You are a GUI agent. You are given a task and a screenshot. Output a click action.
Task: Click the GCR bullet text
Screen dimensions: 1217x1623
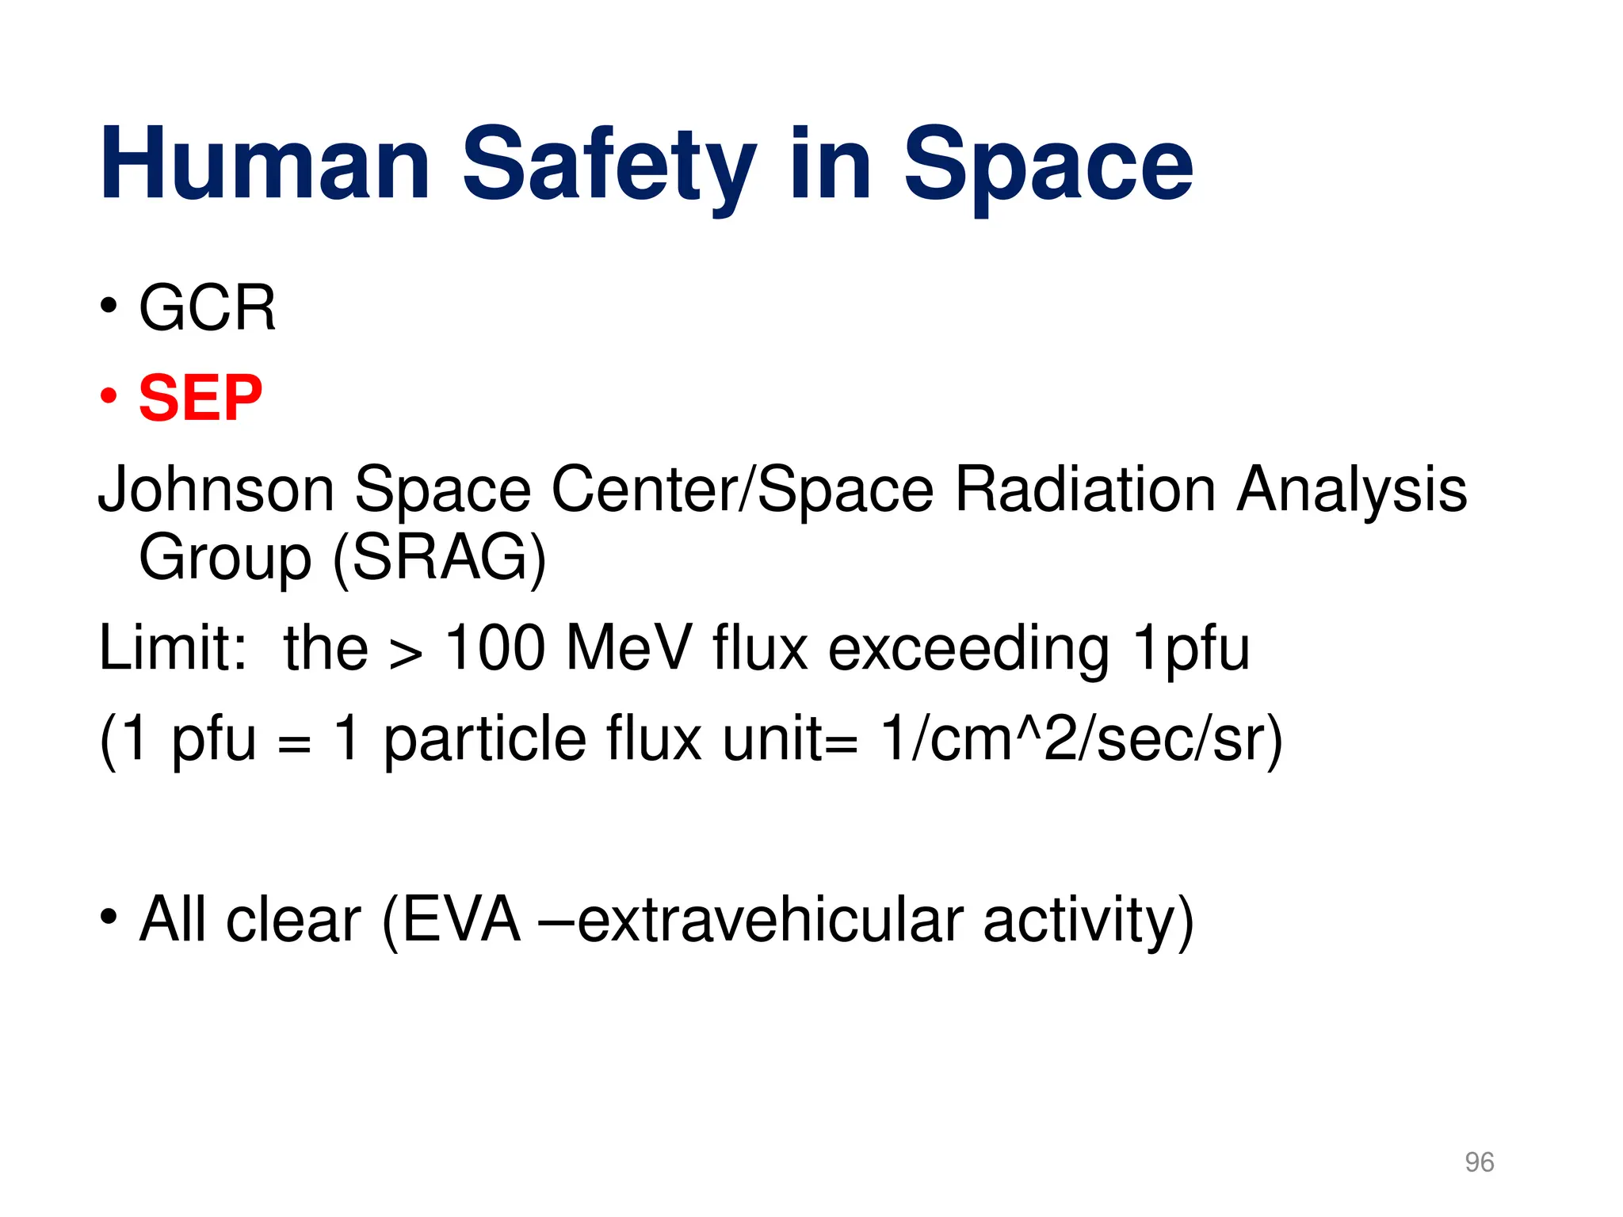[x=208, y=307]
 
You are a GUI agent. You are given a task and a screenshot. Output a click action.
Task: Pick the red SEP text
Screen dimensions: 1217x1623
[x=200, y=398]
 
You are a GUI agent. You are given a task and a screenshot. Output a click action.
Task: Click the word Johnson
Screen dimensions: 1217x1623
[x=216, y=490]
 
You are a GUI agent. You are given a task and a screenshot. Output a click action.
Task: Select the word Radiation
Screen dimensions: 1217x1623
[x=1085, y=490]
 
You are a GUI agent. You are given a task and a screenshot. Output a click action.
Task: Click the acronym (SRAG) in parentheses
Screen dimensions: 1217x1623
[x=439, y=558]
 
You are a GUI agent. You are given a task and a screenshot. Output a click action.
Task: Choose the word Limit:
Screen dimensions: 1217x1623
[x=173, y=648]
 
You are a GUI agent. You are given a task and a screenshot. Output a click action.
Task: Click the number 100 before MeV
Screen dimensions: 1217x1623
[x=495, y=648]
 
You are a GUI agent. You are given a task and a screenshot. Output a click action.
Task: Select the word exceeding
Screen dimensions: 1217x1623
[x=968, y=648]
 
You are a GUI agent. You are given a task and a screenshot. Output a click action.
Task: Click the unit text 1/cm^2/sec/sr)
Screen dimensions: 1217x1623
[x=1081, y=738]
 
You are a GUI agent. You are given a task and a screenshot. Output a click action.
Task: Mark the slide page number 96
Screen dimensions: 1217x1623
[x=1479, y=1162]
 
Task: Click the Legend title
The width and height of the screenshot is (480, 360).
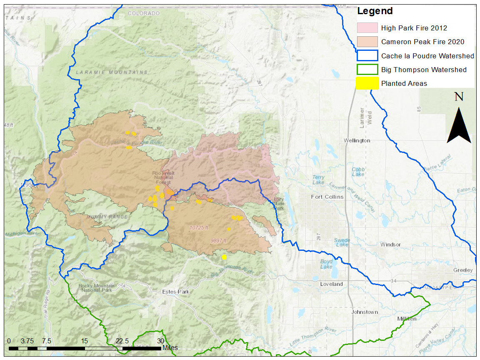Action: click(375, 11)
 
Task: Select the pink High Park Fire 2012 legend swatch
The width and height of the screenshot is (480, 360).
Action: click(367, 28)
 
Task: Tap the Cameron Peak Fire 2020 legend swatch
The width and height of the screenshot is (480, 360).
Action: click(367, 42)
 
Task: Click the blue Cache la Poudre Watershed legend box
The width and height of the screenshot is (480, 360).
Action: click(367, 56)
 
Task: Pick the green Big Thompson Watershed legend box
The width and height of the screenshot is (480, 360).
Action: click(367, 70)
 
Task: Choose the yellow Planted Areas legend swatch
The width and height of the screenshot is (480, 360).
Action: click(367, 83)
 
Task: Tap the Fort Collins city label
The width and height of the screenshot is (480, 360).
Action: click(328, 197)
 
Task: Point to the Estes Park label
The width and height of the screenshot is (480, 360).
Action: click(176, 292)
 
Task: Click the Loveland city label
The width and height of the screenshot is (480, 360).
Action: click(331, 284)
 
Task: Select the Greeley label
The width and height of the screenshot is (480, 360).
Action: click(463, 270)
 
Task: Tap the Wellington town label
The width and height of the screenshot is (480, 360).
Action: click(357, 140)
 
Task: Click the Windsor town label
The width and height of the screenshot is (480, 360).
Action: click(390, 245)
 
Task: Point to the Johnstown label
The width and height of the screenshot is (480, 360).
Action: click(365, 312)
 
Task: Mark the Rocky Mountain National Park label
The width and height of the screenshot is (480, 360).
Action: click(96, 288)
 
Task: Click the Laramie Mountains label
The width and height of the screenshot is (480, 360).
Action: click(112, 72)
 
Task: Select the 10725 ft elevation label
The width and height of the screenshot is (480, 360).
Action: click(199, 228)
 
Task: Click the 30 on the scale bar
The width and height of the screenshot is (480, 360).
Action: click(160, 340)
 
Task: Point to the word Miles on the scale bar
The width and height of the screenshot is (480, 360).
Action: click(170, 348)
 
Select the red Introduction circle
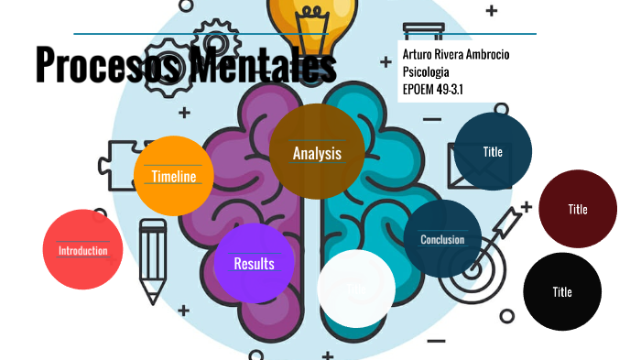pyautogui.click(x=82, y=249)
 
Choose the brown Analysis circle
pyautogui.click(x=317, y=152)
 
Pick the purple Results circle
pyautogui.click(x=254, y=263)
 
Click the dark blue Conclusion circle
pyautogui.click(x=442, y=239)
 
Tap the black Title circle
pyautogui.click(x=562, y=291)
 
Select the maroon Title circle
pyautogui.click(x=577, y=209)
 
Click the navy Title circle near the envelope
pyautogui.click(x=493, y=151)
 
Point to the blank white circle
pyautogui.click(x=356, y=289)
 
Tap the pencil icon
pyautogui.click(x=152, y=260)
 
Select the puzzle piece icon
pyautogui.click(x=116, y=166)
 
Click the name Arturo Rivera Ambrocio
pyautogui.click(x=456, y=55)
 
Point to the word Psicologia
pyautogui.click(x=426, y=71)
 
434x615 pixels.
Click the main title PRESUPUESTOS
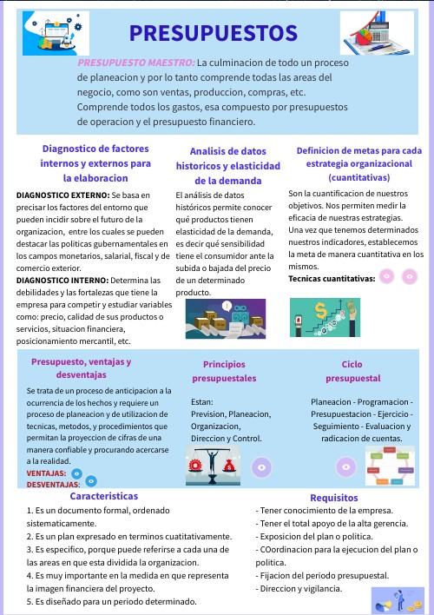(213, 34)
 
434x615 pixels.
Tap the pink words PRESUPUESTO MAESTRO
(135, 63)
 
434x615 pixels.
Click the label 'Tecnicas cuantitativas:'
(332, 279)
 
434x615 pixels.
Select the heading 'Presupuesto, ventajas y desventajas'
(81, 368)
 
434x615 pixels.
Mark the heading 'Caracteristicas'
(104, 496)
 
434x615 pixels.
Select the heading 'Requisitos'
(334, 498)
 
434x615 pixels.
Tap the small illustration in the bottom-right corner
(397, 599)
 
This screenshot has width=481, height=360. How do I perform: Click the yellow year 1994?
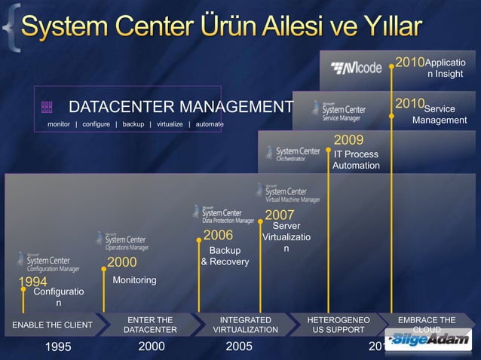tap(33, 282)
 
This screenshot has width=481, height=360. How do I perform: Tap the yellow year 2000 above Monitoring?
tap(121, 262)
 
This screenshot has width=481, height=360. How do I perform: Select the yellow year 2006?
tap(218, 236)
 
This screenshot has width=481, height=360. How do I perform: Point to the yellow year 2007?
tap(279, 215)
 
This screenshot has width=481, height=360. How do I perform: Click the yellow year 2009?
tap(348, 139)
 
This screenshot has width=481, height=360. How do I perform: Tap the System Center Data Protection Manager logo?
tap(223, 214)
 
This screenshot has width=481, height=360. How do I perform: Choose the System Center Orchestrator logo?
tap(293, 154)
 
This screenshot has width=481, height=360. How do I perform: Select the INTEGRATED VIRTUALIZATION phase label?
tap(246, 325)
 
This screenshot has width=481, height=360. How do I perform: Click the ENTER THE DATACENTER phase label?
tap(150, 325)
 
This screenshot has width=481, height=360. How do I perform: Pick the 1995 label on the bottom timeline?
tap(59, 347)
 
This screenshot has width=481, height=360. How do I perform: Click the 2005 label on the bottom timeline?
tap(240, 347)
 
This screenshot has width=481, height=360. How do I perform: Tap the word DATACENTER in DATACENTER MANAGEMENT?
tap(127, 105)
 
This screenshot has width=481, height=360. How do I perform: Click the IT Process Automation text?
tap(356, 160)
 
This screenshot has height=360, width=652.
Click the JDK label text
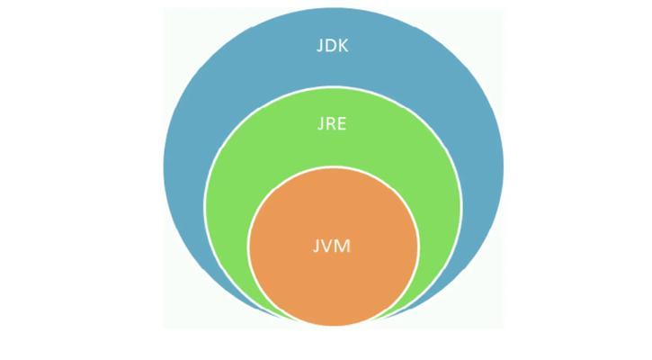[332, 45]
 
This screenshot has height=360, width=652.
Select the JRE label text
[332, 124]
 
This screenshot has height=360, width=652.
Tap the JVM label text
[332, 246]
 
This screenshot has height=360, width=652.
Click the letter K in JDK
[343, 45]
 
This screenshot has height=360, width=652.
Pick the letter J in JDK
[319, 46]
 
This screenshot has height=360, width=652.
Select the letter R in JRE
[331, 123]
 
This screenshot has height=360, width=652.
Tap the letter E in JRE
[342, 123]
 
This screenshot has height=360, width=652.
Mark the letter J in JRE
[320, 124]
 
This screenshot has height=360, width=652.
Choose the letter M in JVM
[343, 246]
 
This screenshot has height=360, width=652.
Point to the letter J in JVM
[316, 247]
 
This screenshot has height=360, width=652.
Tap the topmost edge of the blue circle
[334, 8]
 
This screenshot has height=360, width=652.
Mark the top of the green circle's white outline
[333, 86]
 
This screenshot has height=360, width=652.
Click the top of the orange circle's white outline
[333, 166]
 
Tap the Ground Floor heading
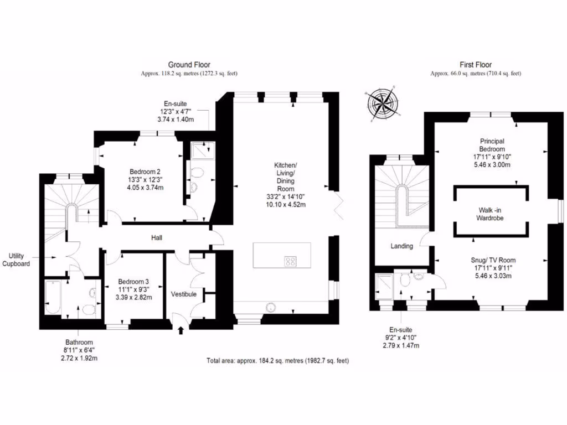[x=189, y=65]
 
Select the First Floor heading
[x=476, y=65]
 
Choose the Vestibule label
[x=183, y=294]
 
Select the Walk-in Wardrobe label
[x=491, y=214]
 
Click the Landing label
[x=401, y=246]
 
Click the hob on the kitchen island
[x=290, y=261]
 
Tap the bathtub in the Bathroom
[x=53, y=296]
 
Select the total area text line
[x=277, y=361]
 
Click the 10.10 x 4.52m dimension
[x=286, y=205]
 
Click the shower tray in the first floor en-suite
[x=383, y=284]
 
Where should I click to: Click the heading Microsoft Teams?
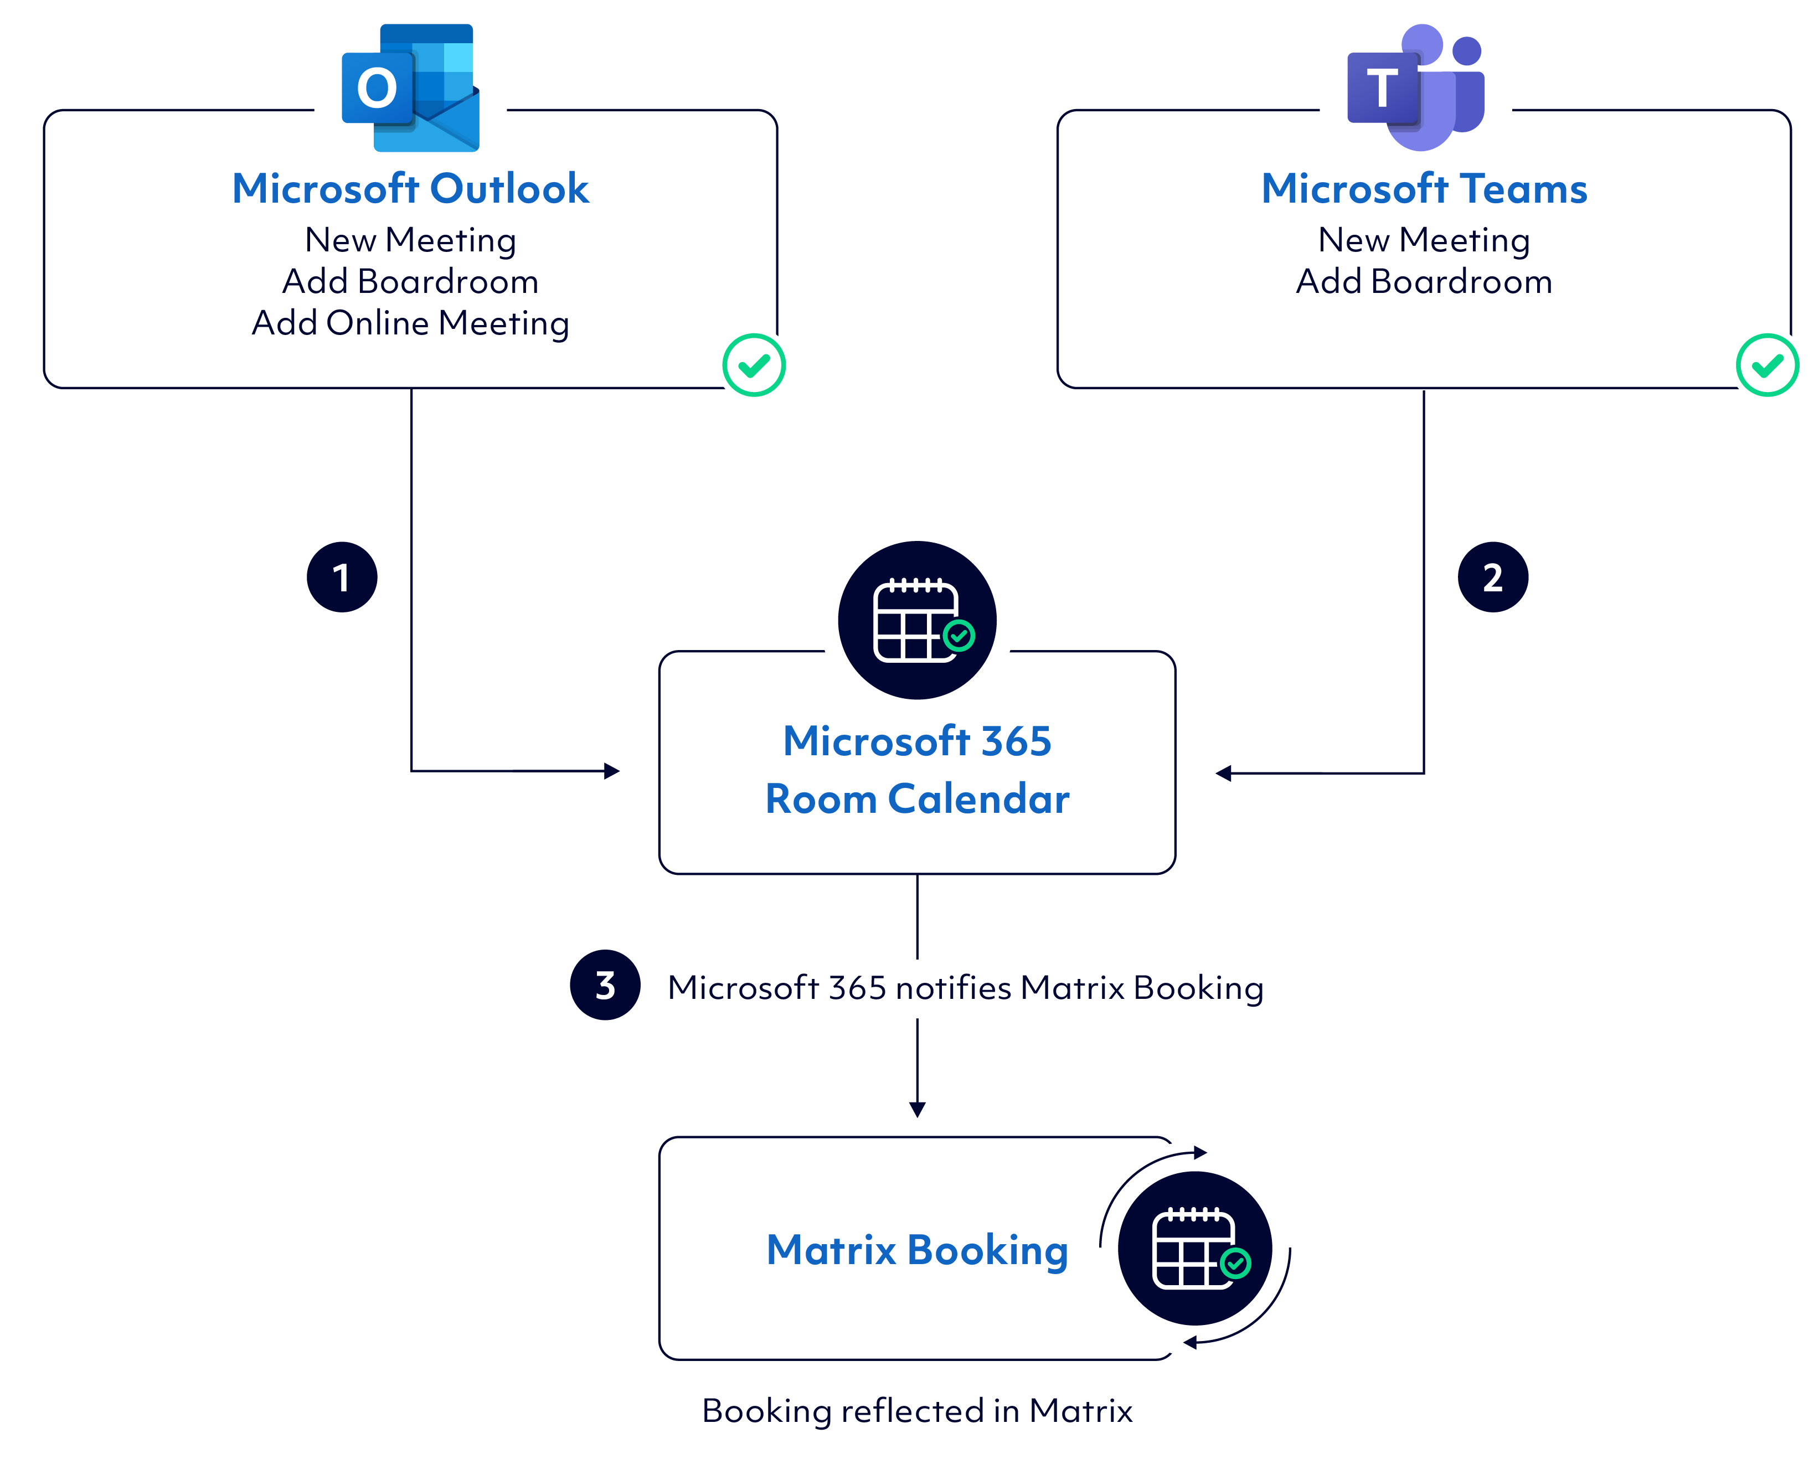[x=1424, y=188]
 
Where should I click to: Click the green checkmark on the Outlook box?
[x=754, y=365]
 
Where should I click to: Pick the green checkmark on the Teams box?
[x=1767, y=365]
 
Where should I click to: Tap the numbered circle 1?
[x=342, y=577]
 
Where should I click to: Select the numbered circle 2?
[x=1492, y=577]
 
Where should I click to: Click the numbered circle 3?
[x=605, y=985]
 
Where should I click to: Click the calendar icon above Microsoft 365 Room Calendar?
[x=917, y=620]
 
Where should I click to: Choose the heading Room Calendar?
[x=917, y=798]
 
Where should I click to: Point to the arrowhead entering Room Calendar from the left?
[x=612, y=770]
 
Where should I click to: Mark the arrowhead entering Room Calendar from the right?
[x=1223, y=773]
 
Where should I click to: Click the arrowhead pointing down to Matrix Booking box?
[x=917, y=1109]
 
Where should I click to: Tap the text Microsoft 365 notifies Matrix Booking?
[x=965, y=987]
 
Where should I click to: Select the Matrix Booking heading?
[x=917, y=1250]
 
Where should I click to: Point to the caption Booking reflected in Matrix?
[x=917, y=1411]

## [WORK INSTRUCTIONS]
Could you reproduce the entries from the line with "Where should I click to: Tap the numbered" to the line with "[x=917, y=620]", changing "circle" to "badge" and keeping everything else the same?

## [SOLUTION FOR THIS PROBLEM]
Where should I click to: Tap the numbered badge 1?
[x=342, y=577]
 
Where should I click to: Select the numbered badge 2?
[x=1492, y=577]
 
Where should I click to: Click the numbered badge 3?
[x=605, y=985]
 
Where should I click to: Click the calendar icon above Microsoft 365 Room Calendar?
[x=917, y=620]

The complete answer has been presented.